• EXERCISE DIRECTIONS
Provide only the number of lines in the records below that contain "scrollbar".
··· SUPPLIED MATERIAL ···
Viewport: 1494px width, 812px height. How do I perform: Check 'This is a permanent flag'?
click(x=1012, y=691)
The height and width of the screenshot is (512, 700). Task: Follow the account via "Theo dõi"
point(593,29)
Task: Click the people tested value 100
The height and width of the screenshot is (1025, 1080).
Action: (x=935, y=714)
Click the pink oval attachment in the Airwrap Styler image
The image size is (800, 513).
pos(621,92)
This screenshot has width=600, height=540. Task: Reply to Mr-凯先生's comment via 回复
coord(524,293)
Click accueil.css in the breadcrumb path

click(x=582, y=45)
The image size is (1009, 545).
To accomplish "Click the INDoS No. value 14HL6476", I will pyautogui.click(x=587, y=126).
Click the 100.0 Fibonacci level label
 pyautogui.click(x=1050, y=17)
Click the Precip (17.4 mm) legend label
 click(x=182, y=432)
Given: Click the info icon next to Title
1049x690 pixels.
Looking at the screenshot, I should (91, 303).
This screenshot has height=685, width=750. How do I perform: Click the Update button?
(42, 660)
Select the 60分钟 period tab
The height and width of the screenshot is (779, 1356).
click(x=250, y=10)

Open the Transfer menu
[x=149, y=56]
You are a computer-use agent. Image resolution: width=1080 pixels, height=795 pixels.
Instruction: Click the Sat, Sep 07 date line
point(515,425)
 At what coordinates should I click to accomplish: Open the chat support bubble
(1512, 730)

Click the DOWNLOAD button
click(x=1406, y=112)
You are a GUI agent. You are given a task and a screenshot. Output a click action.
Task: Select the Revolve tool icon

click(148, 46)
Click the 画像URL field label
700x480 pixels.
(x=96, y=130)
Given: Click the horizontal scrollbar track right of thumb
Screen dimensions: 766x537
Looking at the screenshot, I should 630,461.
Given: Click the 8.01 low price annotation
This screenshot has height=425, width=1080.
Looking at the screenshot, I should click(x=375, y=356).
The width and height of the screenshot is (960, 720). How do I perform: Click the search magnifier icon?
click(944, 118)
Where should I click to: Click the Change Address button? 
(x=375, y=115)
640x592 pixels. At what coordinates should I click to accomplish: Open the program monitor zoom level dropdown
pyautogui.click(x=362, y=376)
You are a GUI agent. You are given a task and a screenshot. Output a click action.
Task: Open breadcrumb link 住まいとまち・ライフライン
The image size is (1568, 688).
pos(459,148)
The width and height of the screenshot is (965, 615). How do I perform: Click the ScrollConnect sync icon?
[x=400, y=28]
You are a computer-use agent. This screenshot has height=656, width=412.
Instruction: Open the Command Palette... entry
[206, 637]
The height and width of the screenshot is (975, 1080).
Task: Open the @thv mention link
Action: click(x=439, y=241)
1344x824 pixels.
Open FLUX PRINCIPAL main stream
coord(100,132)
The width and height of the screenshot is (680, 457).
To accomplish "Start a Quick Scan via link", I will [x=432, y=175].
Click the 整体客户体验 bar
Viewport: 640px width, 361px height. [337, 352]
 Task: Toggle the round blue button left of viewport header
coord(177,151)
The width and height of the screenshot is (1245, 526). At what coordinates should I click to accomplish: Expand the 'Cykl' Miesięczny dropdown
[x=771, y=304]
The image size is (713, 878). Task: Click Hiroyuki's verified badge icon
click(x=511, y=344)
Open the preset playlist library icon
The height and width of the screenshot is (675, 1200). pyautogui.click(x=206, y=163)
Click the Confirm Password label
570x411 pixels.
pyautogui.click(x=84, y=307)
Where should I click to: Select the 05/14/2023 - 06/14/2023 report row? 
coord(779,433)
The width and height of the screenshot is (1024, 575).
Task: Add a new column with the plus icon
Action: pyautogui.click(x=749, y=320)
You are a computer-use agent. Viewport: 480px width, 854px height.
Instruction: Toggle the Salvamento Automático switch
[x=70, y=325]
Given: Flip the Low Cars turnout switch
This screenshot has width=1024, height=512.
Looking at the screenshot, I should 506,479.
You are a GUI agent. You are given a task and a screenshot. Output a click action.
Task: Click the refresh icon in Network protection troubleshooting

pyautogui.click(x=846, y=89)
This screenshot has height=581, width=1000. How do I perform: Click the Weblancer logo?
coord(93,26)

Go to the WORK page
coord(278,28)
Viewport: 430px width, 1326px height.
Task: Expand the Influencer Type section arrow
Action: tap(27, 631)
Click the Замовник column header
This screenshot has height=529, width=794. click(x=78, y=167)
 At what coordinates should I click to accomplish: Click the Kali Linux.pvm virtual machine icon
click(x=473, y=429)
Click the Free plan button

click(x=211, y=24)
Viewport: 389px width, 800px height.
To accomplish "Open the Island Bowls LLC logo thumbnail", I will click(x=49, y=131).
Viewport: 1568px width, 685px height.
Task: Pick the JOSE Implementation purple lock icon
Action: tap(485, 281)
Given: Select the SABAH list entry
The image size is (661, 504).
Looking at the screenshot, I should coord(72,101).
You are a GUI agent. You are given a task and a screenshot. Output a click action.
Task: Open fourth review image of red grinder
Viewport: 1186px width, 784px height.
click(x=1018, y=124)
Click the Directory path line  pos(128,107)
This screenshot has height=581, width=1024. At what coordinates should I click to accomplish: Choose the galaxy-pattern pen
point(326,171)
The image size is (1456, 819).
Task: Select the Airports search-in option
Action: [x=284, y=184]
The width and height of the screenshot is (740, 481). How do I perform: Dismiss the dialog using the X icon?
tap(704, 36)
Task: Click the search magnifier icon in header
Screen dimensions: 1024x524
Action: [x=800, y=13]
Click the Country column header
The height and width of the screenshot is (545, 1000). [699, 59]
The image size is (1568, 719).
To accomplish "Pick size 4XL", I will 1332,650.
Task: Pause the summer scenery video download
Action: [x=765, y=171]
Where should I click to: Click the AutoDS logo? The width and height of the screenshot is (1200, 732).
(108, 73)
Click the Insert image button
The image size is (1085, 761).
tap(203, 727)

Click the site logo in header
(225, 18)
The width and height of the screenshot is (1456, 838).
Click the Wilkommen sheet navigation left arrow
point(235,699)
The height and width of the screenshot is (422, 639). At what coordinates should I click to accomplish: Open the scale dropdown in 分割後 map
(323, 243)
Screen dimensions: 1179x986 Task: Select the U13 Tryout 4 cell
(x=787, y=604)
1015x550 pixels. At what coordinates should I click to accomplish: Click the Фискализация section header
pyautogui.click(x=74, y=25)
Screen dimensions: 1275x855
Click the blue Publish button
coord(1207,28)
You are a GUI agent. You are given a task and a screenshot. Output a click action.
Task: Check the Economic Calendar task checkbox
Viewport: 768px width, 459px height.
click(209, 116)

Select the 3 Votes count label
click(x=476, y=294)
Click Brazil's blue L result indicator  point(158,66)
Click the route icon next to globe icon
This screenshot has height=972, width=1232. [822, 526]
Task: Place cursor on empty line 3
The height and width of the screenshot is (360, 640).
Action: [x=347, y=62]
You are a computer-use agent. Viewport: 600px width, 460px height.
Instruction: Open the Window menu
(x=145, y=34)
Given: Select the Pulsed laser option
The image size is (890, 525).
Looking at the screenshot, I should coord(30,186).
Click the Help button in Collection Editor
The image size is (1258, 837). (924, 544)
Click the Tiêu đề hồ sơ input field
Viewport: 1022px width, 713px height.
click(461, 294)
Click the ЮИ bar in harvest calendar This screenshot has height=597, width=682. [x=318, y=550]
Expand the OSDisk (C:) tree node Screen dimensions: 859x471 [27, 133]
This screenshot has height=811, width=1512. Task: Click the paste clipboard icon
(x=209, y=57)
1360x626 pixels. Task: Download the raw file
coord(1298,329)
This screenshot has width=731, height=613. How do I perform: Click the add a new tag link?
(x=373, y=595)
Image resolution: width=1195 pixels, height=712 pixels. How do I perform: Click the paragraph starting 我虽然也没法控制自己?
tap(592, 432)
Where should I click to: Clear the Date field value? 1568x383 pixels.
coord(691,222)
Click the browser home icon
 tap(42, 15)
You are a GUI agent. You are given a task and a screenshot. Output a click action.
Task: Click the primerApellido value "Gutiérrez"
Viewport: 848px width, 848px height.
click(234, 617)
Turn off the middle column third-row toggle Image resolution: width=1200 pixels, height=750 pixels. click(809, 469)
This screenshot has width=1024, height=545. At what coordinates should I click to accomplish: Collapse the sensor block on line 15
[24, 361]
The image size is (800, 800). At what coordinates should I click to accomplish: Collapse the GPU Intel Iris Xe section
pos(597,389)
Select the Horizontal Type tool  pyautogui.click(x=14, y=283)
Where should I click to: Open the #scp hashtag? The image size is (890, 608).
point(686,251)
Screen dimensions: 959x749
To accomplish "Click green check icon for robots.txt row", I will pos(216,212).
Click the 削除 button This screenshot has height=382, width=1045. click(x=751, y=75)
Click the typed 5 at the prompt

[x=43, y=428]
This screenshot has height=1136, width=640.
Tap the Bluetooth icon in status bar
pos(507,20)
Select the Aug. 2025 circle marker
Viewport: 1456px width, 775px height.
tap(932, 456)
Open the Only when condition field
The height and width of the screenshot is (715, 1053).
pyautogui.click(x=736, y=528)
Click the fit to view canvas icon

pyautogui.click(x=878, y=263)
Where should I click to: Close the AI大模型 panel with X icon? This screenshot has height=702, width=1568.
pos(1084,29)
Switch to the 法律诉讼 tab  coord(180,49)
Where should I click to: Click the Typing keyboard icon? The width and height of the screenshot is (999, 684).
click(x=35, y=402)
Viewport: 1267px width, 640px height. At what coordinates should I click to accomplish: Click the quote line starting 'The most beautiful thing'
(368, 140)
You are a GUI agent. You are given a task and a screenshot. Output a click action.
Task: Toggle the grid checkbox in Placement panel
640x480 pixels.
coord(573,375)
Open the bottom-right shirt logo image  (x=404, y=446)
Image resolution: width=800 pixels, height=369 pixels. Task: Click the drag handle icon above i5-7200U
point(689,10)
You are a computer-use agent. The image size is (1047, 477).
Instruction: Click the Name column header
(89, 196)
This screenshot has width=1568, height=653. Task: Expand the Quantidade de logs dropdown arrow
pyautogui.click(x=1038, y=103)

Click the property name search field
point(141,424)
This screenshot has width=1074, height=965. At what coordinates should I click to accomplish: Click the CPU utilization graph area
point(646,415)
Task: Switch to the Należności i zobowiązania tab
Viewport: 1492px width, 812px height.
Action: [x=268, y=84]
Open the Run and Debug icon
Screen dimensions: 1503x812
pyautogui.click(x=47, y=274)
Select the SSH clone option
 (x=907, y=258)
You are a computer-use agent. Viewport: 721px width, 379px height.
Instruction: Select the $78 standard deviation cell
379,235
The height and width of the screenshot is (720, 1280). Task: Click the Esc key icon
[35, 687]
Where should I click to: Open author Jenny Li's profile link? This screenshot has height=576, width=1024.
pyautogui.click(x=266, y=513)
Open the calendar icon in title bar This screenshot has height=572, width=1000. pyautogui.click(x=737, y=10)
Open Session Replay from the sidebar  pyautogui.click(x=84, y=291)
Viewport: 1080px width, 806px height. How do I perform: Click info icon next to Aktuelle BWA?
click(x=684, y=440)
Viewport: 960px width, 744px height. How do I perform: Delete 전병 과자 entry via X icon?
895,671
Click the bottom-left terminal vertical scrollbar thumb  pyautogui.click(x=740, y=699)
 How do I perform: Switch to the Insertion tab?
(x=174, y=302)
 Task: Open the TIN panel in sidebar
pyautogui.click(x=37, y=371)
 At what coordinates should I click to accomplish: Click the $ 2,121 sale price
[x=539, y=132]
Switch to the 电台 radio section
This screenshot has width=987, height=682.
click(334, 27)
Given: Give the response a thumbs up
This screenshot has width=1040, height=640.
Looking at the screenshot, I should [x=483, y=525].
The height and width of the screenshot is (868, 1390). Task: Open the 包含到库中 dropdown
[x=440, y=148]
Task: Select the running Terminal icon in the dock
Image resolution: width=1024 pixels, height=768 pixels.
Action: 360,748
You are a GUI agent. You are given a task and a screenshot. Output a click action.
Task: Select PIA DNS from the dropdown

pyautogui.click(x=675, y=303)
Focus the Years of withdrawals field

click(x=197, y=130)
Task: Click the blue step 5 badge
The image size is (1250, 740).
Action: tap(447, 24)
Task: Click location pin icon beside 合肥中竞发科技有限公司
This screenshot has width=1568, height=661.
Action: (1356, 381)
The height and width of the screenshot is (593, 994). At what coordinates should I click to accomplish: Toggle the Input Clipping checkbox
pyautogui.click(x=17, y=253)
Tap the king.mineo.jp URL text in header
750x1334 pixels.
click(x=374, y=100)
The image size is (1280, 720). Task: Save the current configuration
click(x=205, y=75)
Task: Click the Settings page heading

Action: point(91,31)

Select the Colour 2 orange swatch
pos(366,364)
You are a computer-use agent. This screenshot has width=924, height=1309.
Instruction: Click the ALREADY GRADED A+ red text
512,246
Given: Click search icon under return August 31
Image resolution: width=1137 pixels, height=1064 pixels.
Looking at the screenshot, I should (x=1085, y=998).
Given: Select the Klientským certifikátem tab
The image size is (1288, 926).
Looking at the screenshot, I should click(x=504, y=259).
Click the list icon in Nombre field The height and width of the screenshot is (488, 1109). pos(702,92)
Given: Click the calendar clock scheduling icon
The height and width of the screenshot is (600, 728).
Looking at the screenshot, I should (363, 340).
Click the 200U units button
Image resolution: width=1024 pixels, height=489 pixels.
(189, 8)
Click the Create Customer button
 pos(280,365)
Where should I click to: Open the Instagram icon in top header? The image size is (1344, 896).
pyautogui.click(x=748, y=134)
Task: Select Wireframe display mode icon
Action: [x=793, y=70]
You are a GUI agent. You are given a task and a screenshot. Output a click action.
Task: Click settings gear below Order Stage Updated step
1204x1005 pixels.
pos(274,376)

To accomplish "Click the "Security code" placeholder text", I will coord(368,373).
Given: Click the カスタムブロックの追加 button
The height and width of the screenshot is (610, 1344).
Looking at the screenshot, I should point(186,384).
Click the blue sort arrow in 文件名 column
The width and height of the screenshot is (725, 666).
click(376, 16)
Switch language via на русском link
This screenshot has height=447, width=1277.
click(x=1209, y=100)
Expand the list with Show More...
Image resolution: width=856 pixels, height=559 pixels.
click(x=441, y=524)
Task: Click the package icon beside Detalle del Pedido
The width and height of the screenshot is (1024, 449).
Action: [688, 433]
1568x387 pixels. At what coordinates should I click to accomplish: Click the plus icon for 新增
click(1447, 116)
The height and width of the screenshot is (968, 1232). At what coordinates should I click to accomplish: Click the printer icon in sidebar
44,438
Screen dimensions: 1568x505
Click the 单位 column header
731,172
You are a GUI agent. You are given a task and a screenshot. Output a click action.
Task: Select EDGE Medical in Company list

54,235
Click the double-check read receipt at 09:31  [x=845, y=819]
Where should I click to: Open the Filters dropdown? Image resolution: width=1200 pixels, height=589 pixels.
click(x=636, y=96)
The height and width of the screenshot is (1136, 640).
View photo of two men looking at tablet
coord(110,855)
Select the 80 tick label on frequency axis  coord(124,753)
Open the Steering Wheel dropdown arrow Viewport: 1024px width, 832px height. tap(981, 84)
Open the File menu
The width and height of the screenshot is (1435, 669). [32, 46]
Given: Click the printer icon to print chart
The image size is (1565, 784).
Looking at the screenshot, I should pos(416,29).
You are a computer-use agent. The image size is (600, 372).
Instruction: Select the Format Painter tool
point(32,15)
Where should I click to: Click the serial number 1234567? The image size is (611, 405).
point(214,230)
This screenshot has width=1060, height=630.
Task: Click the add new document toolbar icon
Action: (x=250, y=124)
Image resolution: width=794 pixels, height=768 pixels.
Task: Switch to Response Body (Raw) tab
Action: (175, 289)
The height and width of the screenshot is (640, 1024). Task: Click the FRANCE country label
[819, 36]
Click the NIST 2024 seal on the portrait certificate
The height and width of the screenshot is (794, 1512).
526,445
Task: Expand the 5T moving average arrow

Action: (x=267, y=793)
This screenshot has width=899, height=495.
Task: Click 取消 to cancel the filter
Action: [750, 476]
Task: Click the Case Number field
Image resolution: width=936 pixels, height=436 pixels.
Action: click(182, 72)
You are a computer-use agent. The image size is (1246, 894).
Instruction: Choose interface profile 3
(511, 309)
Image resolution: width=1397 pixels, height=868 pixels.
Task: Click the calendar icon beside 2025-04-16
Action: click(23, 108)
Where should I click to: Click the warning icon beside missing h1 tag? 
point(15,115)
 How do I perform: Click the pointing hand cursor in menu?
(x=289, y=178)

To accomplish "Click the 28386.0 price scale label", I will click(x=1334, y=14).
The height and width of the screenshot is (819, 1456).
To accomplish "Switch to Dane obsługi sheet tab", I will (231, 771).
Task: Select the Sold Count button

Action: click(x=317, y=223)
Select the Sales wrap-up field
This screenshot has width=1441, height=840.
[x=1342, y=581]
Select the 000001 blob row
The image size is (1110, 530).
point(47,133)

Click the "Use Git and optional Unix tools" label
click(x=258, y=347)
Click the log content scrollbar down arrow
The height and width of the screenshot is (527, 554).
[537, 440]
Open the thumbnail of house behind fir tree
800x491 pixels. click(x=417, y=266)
···
• RESPONSE TO THIS TASK
3